One area under closer scrutiny is supplier complexity. As IT estates have grown organically, many businesses now rely on multiple providers delivering overlapping services. While this can offer short‑term flexibility, it often results in slower decision‑making, unclear accountability and inconsistent day‑to‑day operations. As a result, an increasing number of organisations are moving towards more consolidated supplier models to simplify ownership and improve efficiency.
Licensing is another quiet source of wasted spend. The pace of workforce change (hybrid working, role redesign, and automation) has left many organisations with software estates that no longer reflect how people actually work. Regular licence reviews are increasingly seen not as a cost-cutting exercise, but as a way to simplify tools and remove friction.

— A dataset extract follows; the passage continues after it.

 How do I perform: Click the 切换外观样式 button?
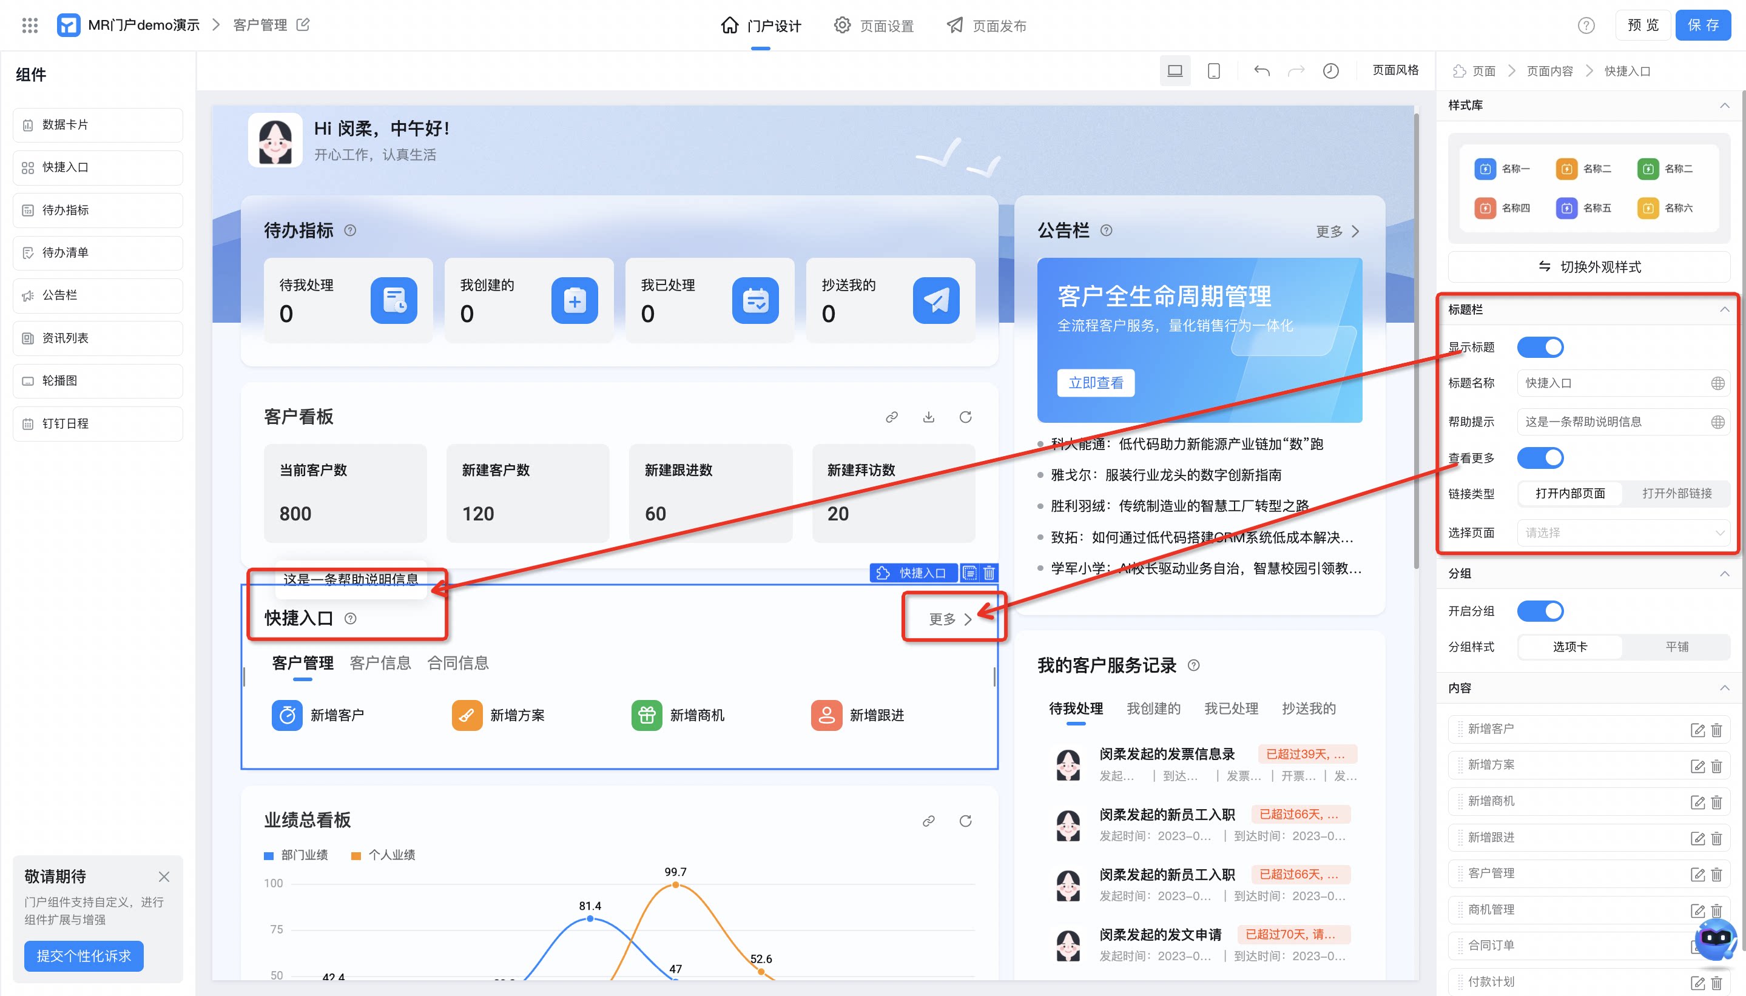point(1589,267)
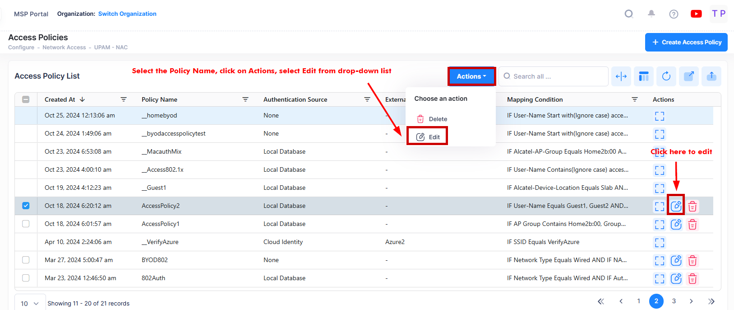Click the refresh table icon
Image resolution: width=734 pixels, height=310 pixels.
pyautogui.click(x=666, y=76)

Artificial intelligence has followed a similar pattern. After an initial surge of interest, many businesses are now taking a more cautious approach, testing AI capabilities in specific teams before wider adoption. This shift reflects a desire to balance experimentation with governance and cost control, rather than pursuing large-scale rollouts.

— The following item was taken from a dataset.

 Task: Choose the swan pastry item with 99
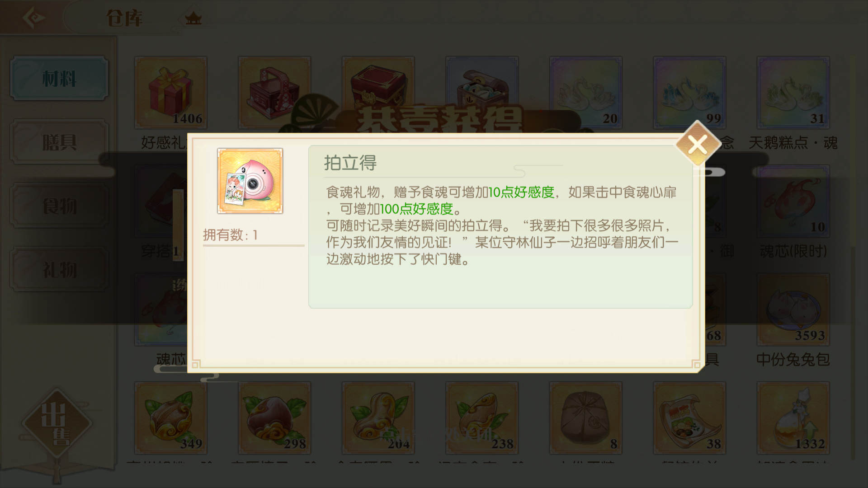click(x=689, y=93)
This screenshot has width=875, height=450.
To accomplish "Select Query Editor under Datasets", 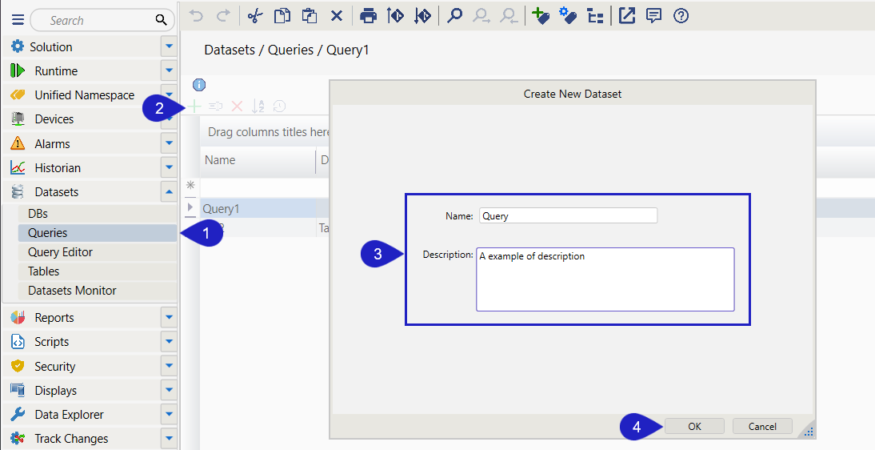I will click(x=60, y=252).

Security fundamentals are also moving up the agenda, particularly as regulatory expectations sharpen. The proposed Cyber Security & Resilience Bill signals a stronger focus on operational resilience and baseline controls, especially for organisations delivering essential services. For many businesses, this has prompted a reassessment of visibility, monitoring and incident readiness. Not just to meet compliance requirements, but to avoid disruption that directly impacts productivity.
Finally, there is growing recognition that IT support models must evolve alongside the business itself. Regular reviews of service levels, performance and risk exposure are becoming a routine part of ensuring technology continues to support day-to-day operations as organisations scale.
Together, these shifts reflect a broader change in how productivity is viewed: less as a function of major investment, and more as the result of steady optimisation across systems, suppliers and practices.